Computing is all about transforming data. A wide variety of domains, such as multimedia, securities trading or compilers, allow decomposing the corresponding transformations into a sequence of well-defined steps. Moreover, these steps can be combined in different ways, perhaps omitting some or changing the order of others, producing different data processing pipelines tailored to a particular task at hand.

Consider your favorite compiler: it consists of a lexical and syntactical analyzer, a possible preprocessor, some optimization passes (which can be turned on or off), various optional static analysis features, a code generator, and so on. Yet, some of these steps might depend on each other, and some warnings might only make sense before certain other optimizations have happened.

In this post, we look at one way of representing those dependencies. Namely, dependencies are encoded in the types, allowing compile-time checking and serving as the code documentation.

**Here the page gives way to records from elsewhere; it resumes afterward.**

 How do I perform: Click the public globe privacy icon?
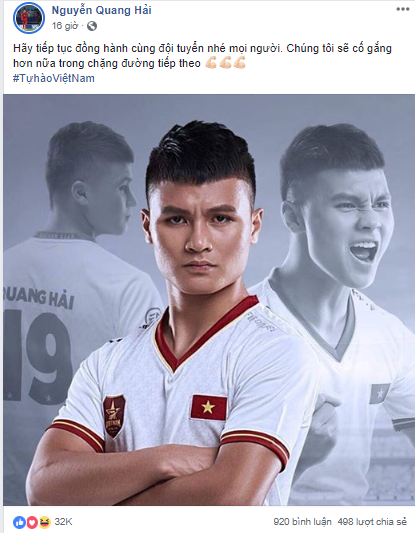point(92,26)
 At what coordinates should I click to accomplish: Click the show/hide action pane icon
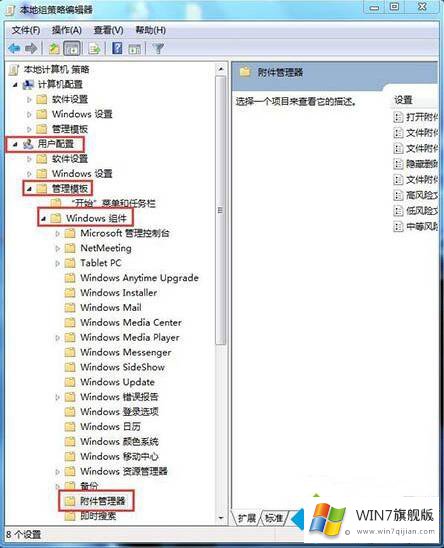pyautogui.click(x=135, y=48)
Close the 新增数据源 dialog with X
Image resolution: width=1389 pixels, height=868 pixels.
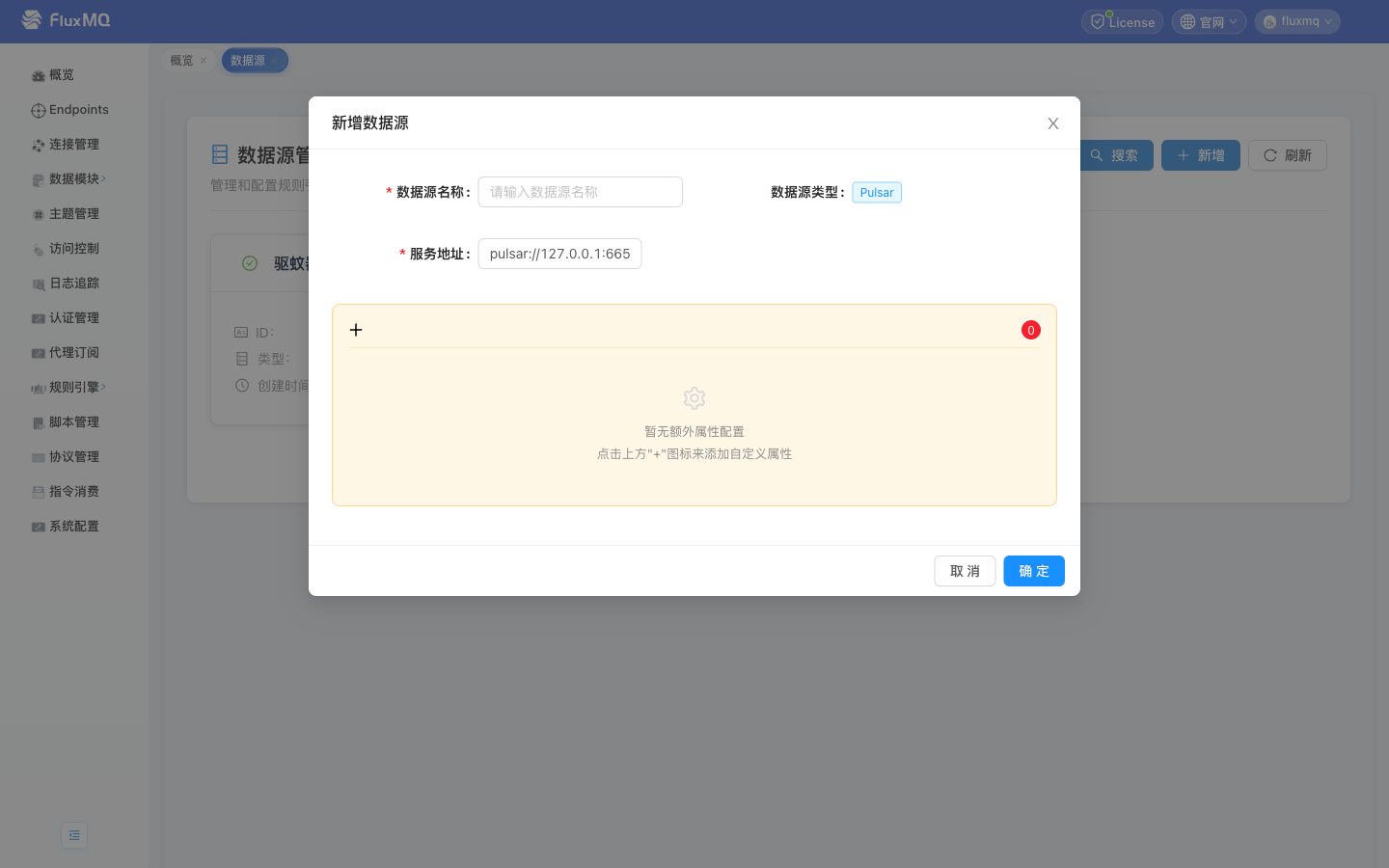(x=1052, y=123)
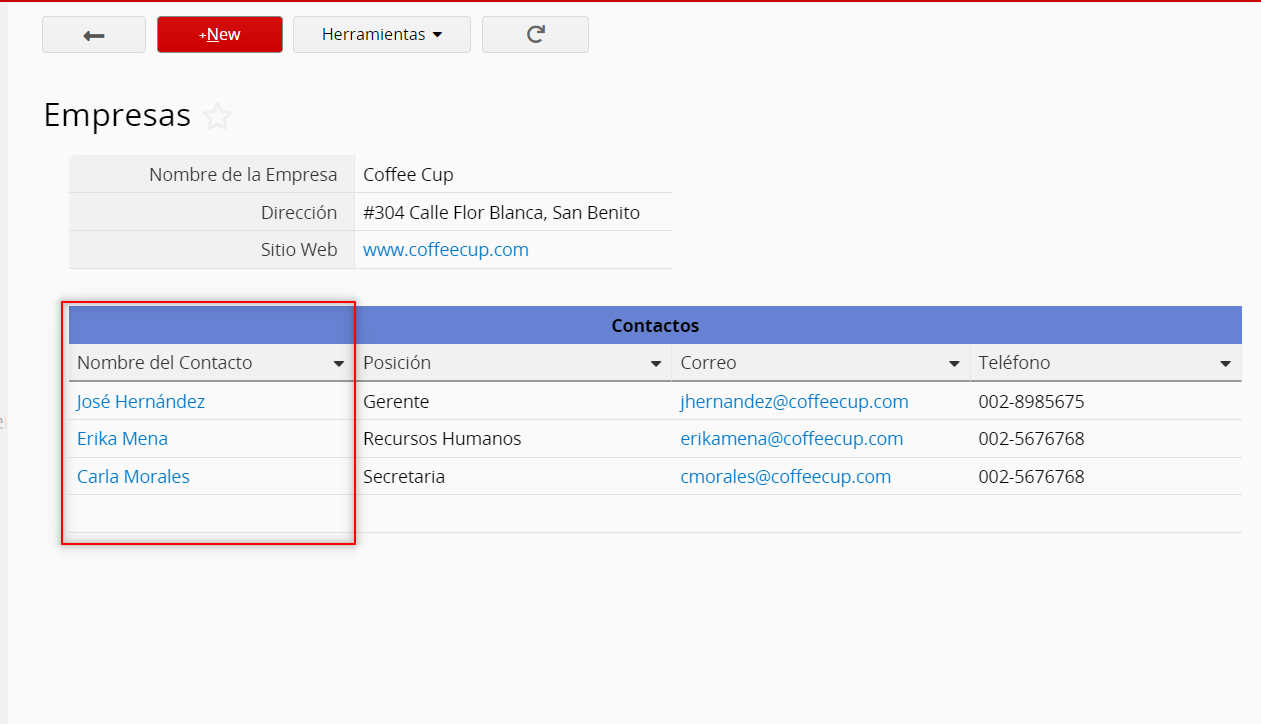Image resolution: width=1261 pixels, height=724 pixels.
Task: Click the red +New button
Action: click(220, 35)
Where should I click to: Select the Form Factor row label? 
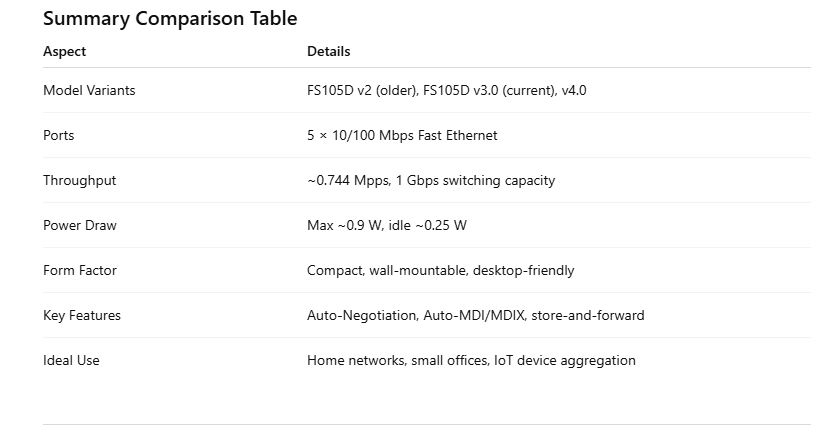click(80, 270)
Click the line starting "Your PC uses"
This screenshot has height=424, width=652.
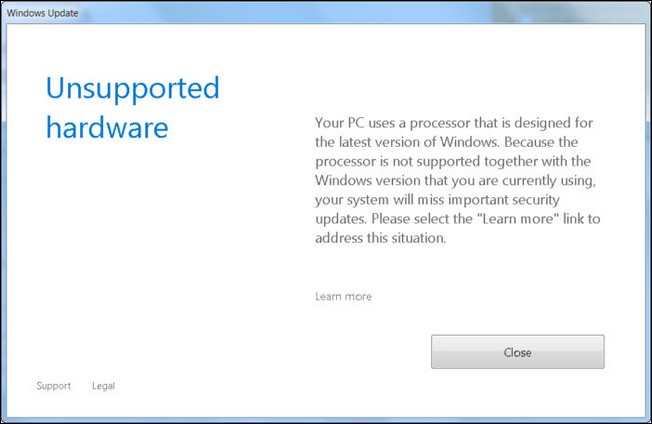(x=454, y=123)
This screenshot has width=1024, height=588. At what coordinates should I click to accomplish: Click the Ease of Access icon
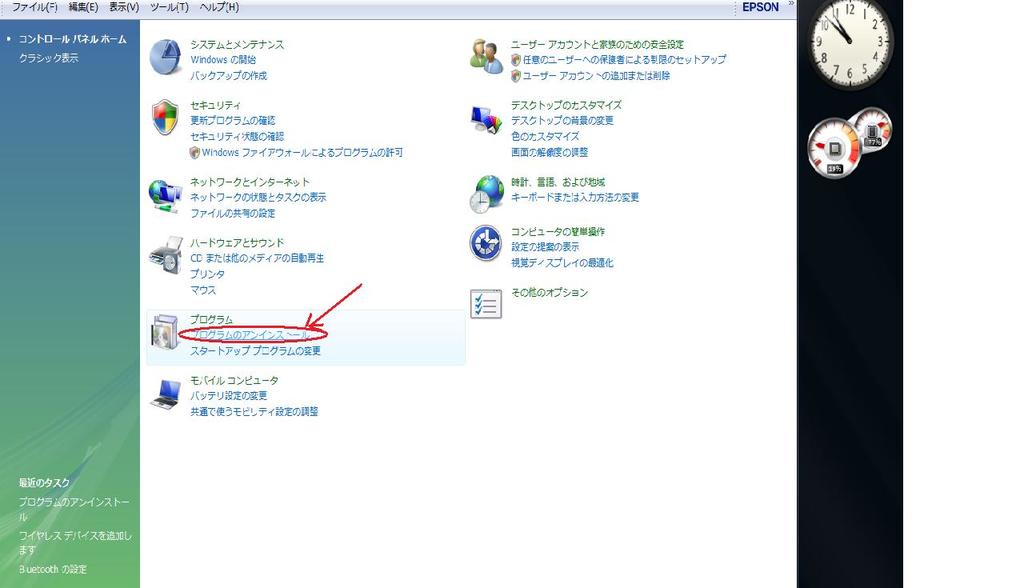pos(486,243)
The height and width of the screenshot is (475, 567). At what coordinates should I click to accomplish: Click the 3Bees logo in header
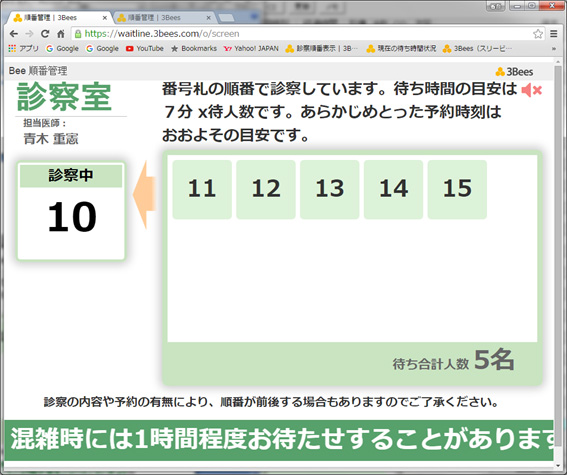[x=514, y=72]
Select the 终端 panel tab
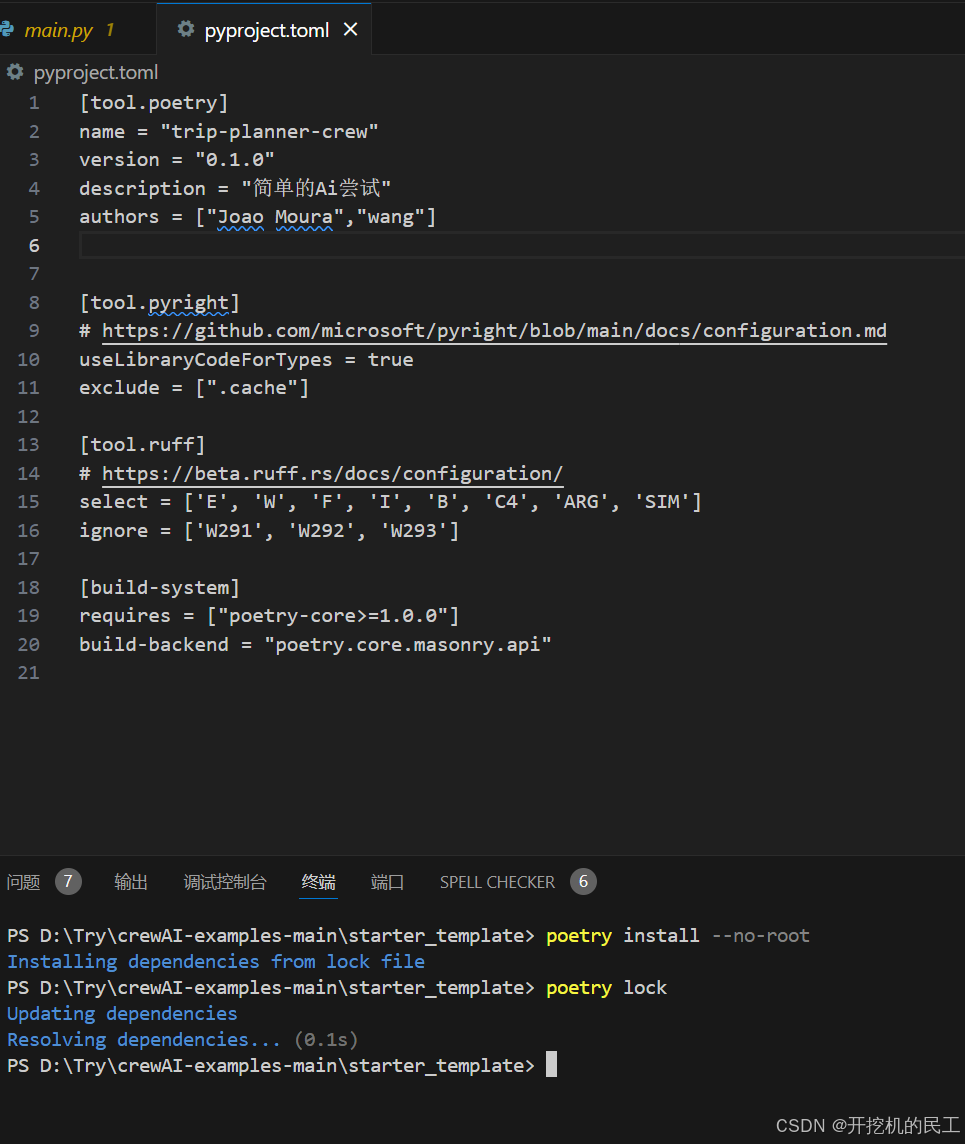The height and width of the screenshot is (1144, 965). pos(318,881)
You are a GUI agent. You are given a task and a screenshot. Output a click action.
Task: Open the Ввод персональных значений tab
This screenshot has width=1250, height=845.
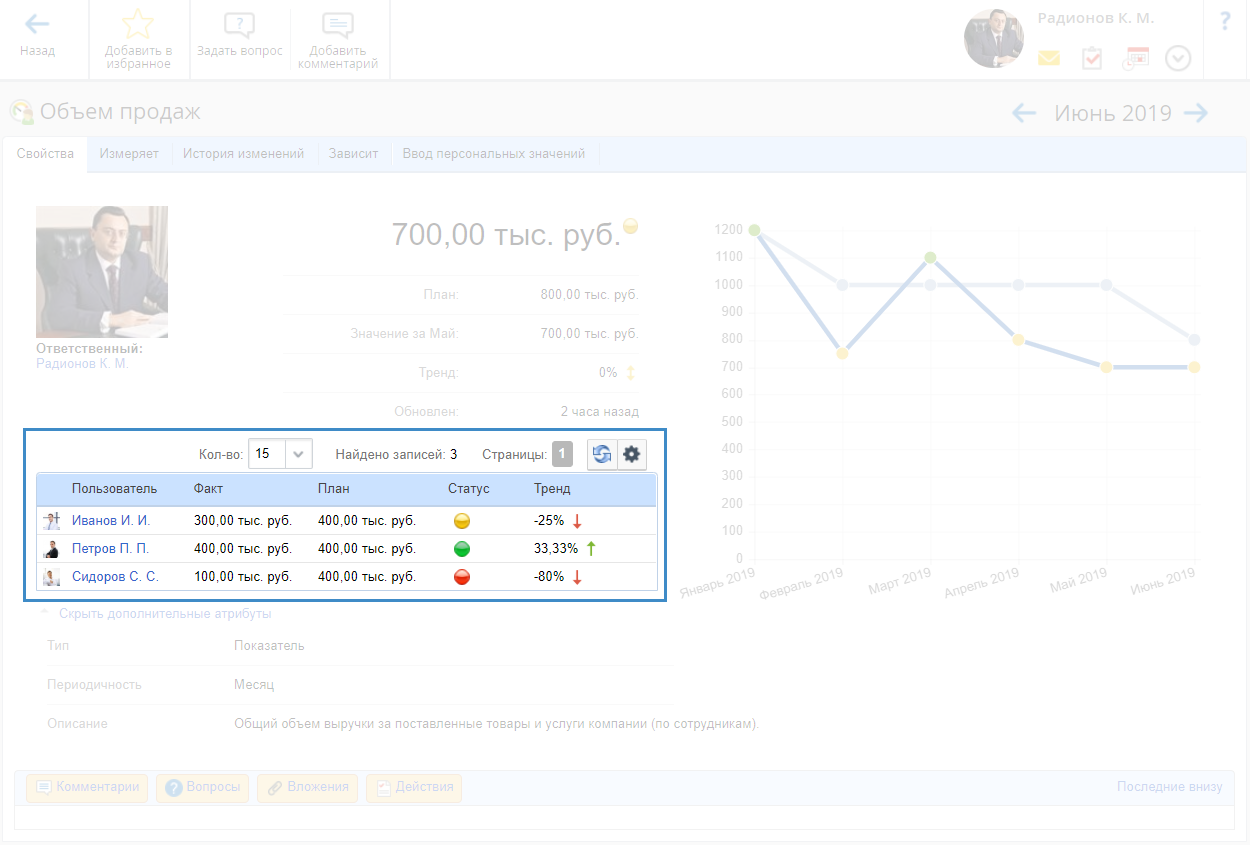493,154
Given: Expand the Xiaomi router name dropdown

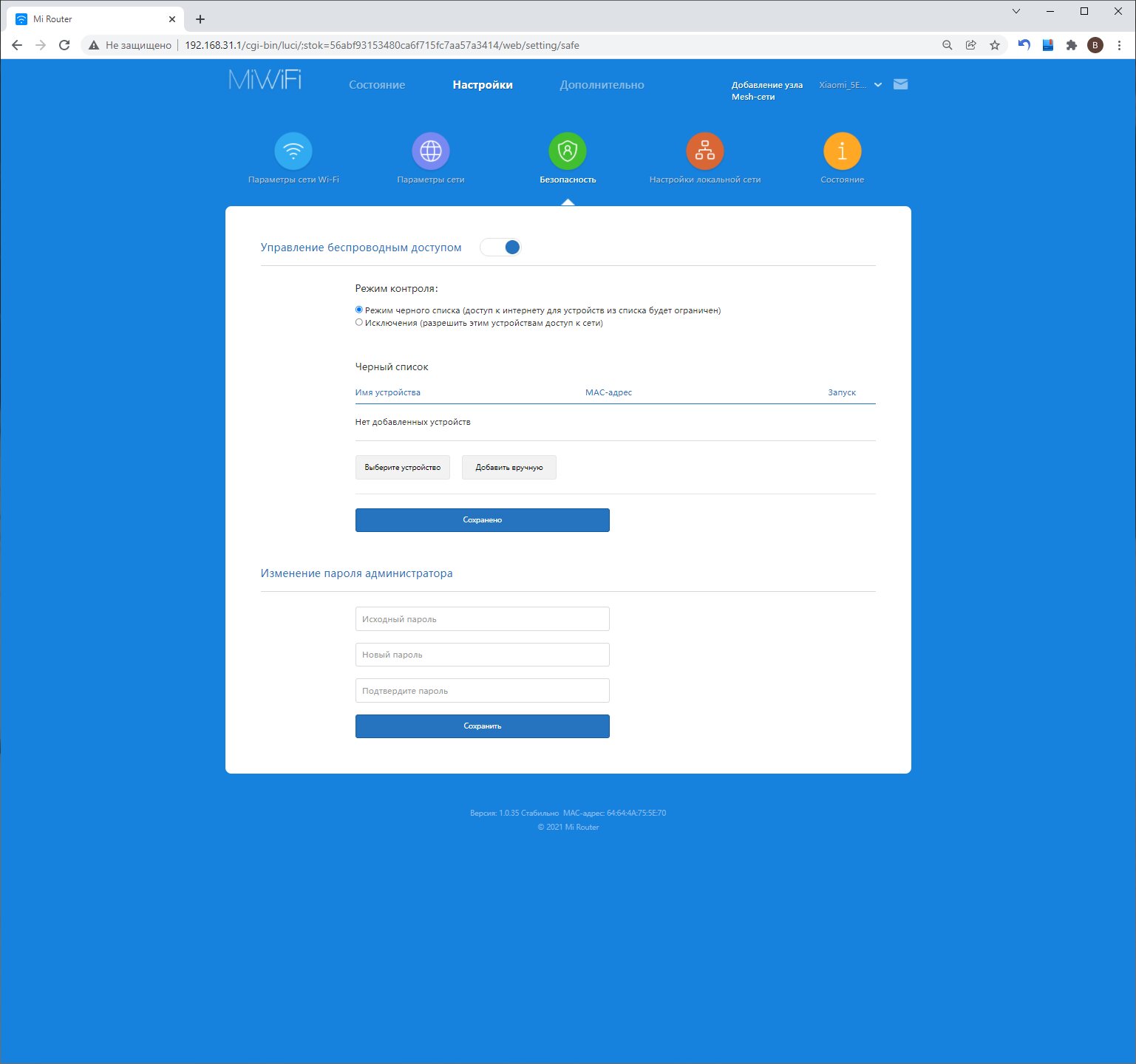Looking at the screenshot, I should [877, 85].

The reader is assumed to be somewhat familiar with the `DataKinds`

and `TypeFamilies`

extensions,
but we will review some peculiarities.

Suppose we are writing a compiler for a System F-based language, with the following transformations:

- Prenex form conversion — moving all universal quantifiers to the front (so that, for example,
`∀a. [a] → ∀b. (a → b) → [b]`

becomes`∀a. ∀b. [a] → (a → b) → [b]`

). - Eta-expansion — turning partially applied functions to fully applied ones under a λ-abstraction (so
`map f`

becomes`λ xs. map f xs`

). - Monomorphization — applying the types to the polymorphic functions at compile-time
(turning
`map (+ 1) [1, 2, 3]`

into`mapInt (+ 1) [1, 2, 3]`

, where`mapInt`

only works with`Int`

s). - Defunctionalization — replacing functional arguments in higher-order functions with tags denoting the context of those functions (Wikipedia has a good article on this).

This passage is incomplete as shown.